According to the United States Census Bureau, the CDP has a total area of 2.8 sqmi, all land. It is located in Chapman and Union townships.

==Demographics==

As of the census of 2000, there were 451 people, 166 households, and 118 families residing in the CDP. The population density was 163.9 PD/sqmi. There were 183 housing units at an average density of 66.5 /sqmi. The racial makeup of the CDP was 99.33% White, 0.22% African American, 0.22% Native American and 0.22% Asian. Hispanic or Latino of any race were 0.22% of the population.

There were 166 households, out of which 32.5% had children under the age of 18 living with them, 59.6% were married couples living together, 7.8% had a female householder with no husband present, and 28.9% were non-families. 25.9% of all households were made up of individuals, and 12.0% had someone living alone who was 65 years of age or older. The average household size was 2.72 and the average family size was 3.32.

In the CDP, the population was spread out, with 30.2% under the age of 18, 9.5% from 18 to 24, 27.1% from 25 to 44, 21.7% from 45 to 64, and 11.5% who were 65 years of age or older. The median age was 33 years. For every 100 females, there were 101.3 males. For every 100 females age 18 and over, there were 92.1 males.

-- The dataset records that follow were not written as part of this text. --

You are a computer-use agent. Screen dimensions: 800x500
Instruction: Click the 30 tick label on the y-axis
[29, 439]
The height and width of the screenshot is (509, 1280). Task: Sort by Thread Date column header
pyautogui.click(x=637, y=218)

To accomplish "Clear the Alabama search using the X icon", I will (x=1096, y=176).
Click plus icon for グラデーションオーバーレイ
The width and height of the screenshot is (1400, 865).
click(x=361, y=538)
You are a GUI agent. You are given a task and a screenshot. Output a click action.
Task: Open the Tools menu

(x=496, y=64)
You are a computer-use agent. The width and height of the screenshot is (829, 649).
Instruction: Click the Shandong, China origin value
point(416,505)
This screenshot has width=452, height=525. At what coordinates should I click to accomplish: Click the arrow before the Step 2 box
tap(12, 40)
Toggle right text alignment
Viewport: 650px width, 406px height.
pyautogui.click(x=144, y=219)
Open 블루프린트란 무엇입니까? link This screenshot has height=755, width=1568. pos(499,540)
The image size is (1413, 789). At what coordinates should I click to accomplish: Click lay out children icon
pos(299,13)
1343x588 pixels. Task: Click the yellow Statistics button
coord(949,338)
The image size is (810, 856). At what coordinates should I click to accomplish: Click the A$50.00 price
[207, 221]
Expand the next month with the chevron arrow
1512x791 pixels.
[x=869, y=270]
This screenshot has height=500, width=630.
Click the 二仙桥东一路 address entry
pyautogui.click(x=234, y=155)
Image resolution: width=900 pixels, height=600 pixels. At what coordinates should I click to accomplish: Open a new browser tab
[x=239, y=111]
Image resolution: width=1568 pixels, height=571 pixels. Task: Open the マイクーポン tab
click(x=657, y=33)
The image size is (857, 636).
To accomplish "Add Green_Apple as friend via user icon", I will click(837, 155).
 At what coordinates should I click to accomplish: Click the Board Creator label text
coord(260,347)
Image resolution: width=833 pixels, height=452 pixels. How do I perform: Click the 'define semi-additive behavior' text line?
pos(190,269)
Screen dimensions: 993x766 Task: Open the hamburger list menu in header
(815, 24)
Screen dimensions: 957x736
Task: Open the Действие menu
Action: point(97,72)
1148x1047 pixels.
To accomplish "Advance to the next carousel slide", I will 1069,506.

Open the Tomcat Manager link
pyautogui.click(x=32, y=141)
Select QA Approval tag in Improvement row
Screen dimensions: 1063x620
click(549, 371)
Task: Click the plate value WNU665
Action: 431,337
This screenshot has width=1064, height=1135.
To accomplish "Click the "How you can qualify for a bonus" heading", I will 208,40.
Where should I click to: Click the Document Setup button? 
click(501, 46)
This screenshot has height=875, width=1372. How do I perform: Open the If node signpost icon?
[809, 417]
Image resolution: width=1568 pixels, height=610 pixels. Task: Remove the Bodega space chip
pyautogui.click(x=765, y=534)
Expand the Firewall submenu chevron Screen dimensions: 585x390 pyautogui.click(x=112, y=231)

The median income for a household in the CDP was $38,158, and the median income for a family was $40,625. Males had a median income of $31,458 versus $19,167 for females. The per capita income for the CDP was $12,363. About 6.5% of families and 9.3% of the population were below the poverty line, including 14.4% of those under age 18 and 14.3% of those age 65 or over.

Historical population
| Census | Pop. | Note | %± |
| 2020 | 734 |  | — |
U.S. Decennial Census

==History==
The name of the town comes from its days as a coal port on the Pennsylvania Canal. Coal from the mines of the Zerbe Valley, near Trevorton was shipped to the town via the Trevorton and Susquehanna Railroad, which was completed in 1855, crossing the Susquehanna River on a long bridge from Herndon to Port Trevorton. A canal basin was built for coal loading from the railcars. However, a new route was built to the coal mines via Shamokin, and the bridge was removed in 1870. As the fortunes of the canal declined, so too did those of the town.